Working data —

◆ ◆ ◆

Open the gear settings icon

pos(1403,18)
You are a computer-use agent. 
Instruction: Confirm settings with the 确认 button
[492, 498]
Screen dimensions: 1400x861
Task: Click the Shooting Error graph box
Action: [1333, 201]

◆ ◆ ◆

Reproduce each of the items above verbatim, line by line.

Open the gear settings icon

pos(1403,18)
You are a computer-use agent. 
Instruction: Confirm settings with the 确认 button
[492, 498]
Screen dimensions: 1400x861
Task: Click the Shooting Error graph box
Action: [1333, 201]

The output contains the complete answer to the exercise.